# Jet pumps



## plumbob2008 (Jul 29, 2015)

This is just me complaining but when we'll companies and other plumbers install new pumps why not install ported check valve so I can check vacuum to see if pump is pulling makes it a lot easier to trouble shoot just a pet pev of mine


----------



## AWWGH (May 2, 2011)

plumbob2008 said:


> This is just me complaining but when we'll companies and other plumbers install new pumps why not install ported check valve so I can check vacuum to see if pump is pulling makes it a lot easier to trouble shoot just a pet pev of mine


Install a check valve where? Single of double line?


----------



## Dpeckplb (Sep 20, 2013)

I only use a foot valve at the bottom of well. No other check valve. I agree though sometimes it would make trouble shooting easier. However up here it would be the difference of putting in a pump or not putting in a pump.


----------



## AWWGH (May 2, 2011)

Dpeckplb said:


> I only use a foot valve at the bottom of well. No other check valve. I agree though sometimes it would make trouble shooting easier. However up here it would be the difference of putting in a pump or not putting in a pump.

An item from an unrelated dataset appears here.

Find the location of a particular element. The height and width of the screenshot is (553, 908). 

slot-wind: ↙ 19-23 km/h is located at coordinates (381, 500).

Same, we don't add a check valve at the pump here.


----------



## Michaelcookplum (May 1, 2011)

Same reason plumbers don't install a shut off valve before and after a PRV. Would make the next guys job so much easier 10 years down the road. Same reason why we don't take a match to a $100 bill. I understand what your saying but I think your statement is just wishful thinking. 

Charge more $ to install one so you can test it easier next time you come back!! Or just do it for free for the next guy


----------



## plumbob2008 (Jul 29, 2015)

Sorry guy should have explained more here in Delaware most if not all wells are shallow wells high water table here I like check valve at pump and also union between pump and check valve no prv here home on city watet max pressure is 50 psi


----------



## plumbob2008 (Jul 29, 2015)

Also hate 2 pipe system need to have both pipes full of water to prime that's a lot of water


----------



## Dpeckplb (Sep 20, 2013)

If the foot valve is properly working it is a check valve. Adding a second check valve is redundant and could cause more grief. It could potentially cause a 1/2 HP not be big enough depends on the depth or travel.
I agree deep well twin lines are a total pita to line up ESP. In a tiny pump house. Get yourself a positive displacement handpump makes priming a breeze.


----------



## AWWGH (May 2, 2011)

plumbob2008 said:


> Also hate 2 pipe system need to have both pipes full of water to prime that's a lot of water


You go deeper than 25 feet or so with a jet pump it's a two line.

We still have plenty around here- they are the worsted after hours calls.


----------



## paultheplumber1 (May 1, 2014)

Nothing worse than messing with a deep well jet when it's cold outside and it nearing the end of the day. Especially when you have to pull it twice because that one tiny chunk of rust landed perfectly in the nozzle.


----------